Stored items:
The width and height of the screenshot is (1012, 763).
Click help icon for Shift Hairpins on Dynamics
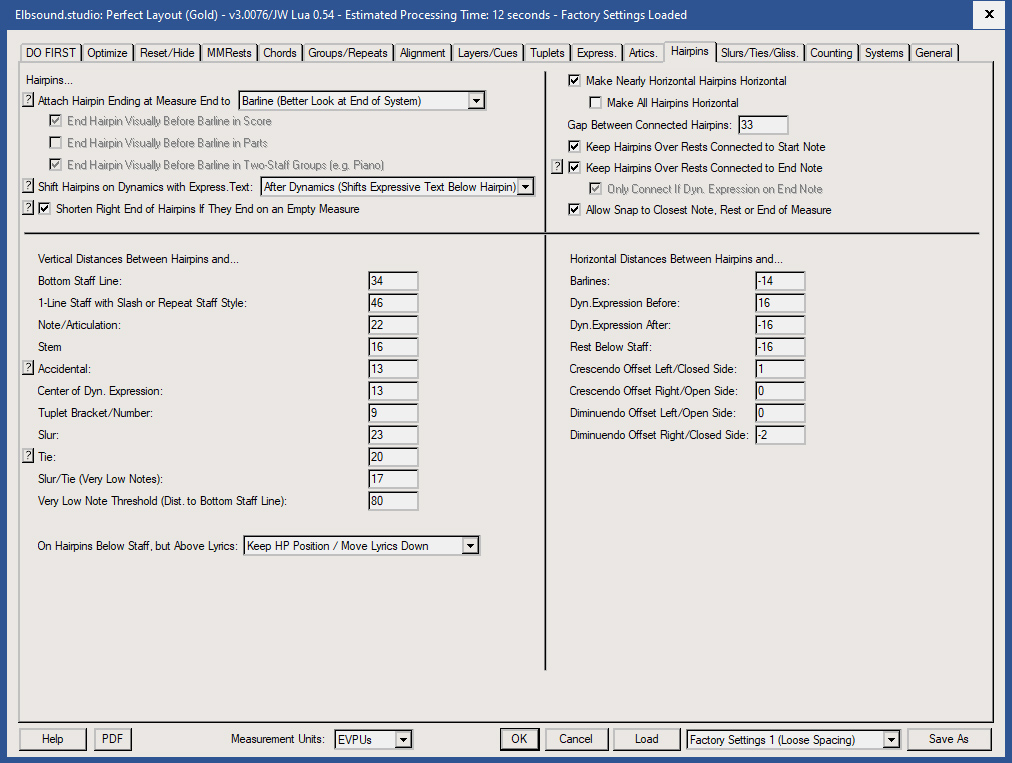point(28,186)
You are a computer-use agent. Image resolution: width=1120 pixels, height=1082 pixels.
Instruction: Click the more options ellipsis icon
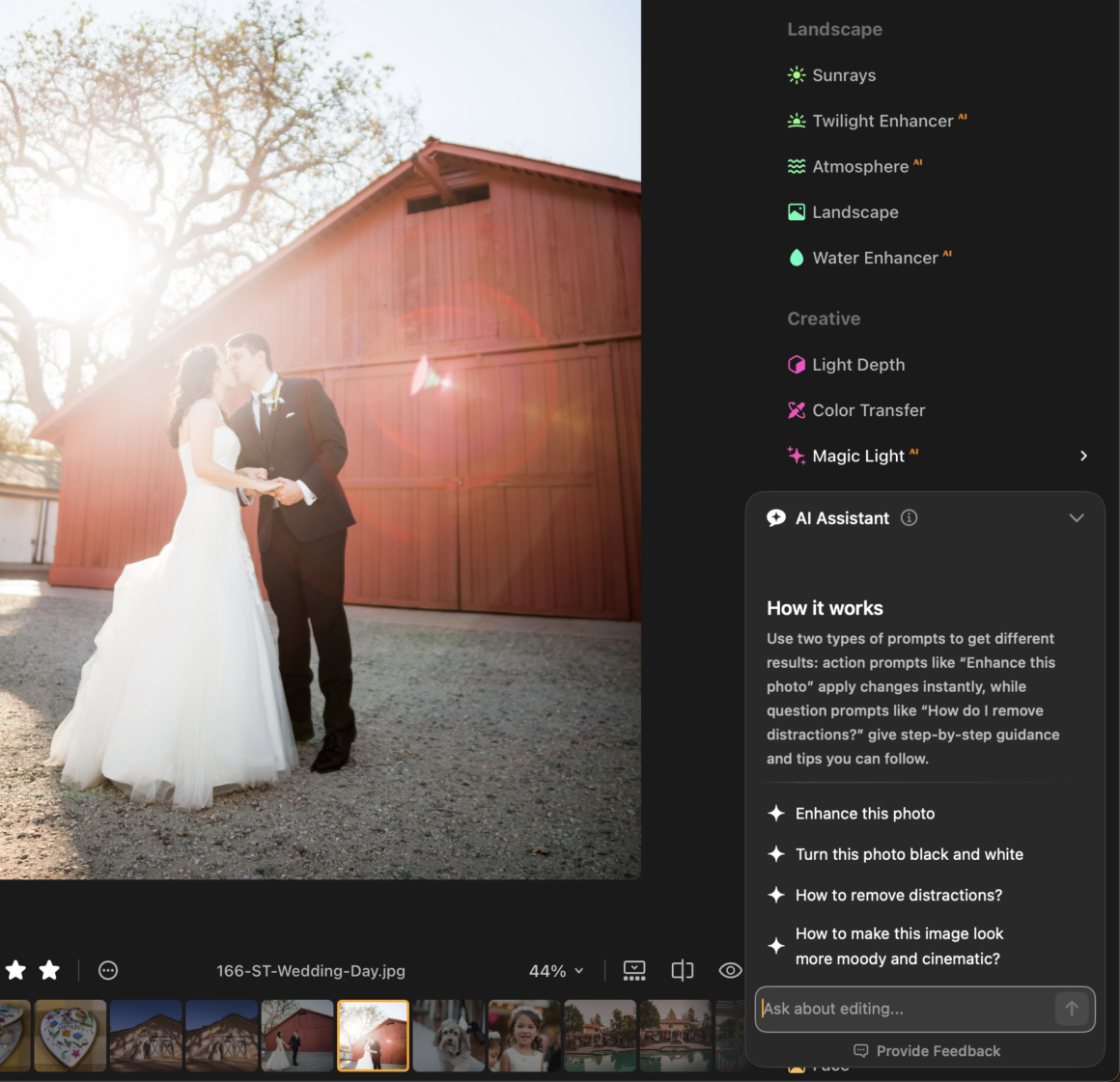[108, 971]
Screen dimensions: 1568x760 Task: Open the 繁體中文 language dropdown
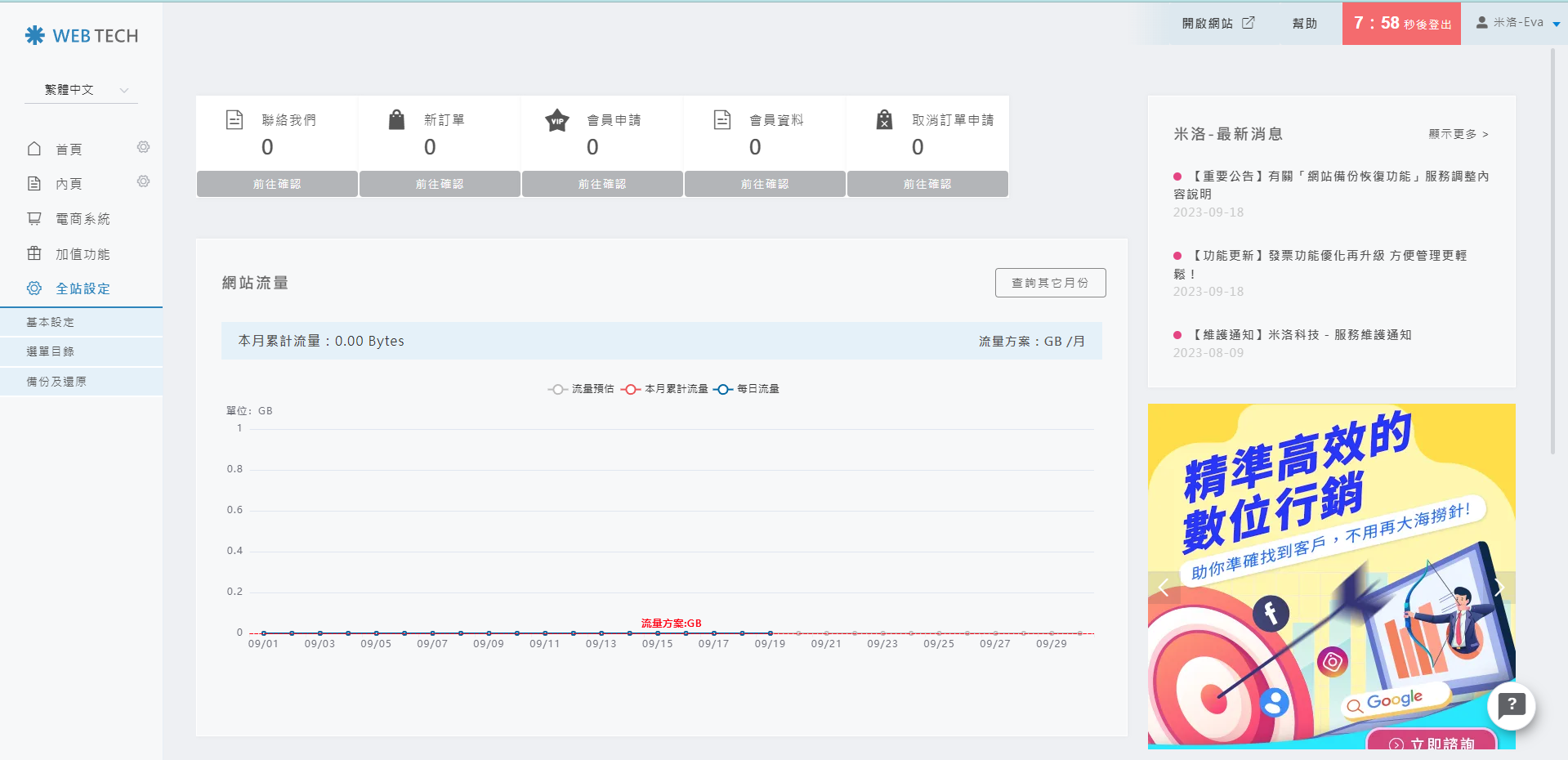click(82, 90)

Exercise directions =
Copy every line from the records above that contains the string "height".

Task answer =
The width and height of the screenshot is (1012, 763).
You are a computer-use agent. Image resolution: width=1120 pixels, height=1082 pixels.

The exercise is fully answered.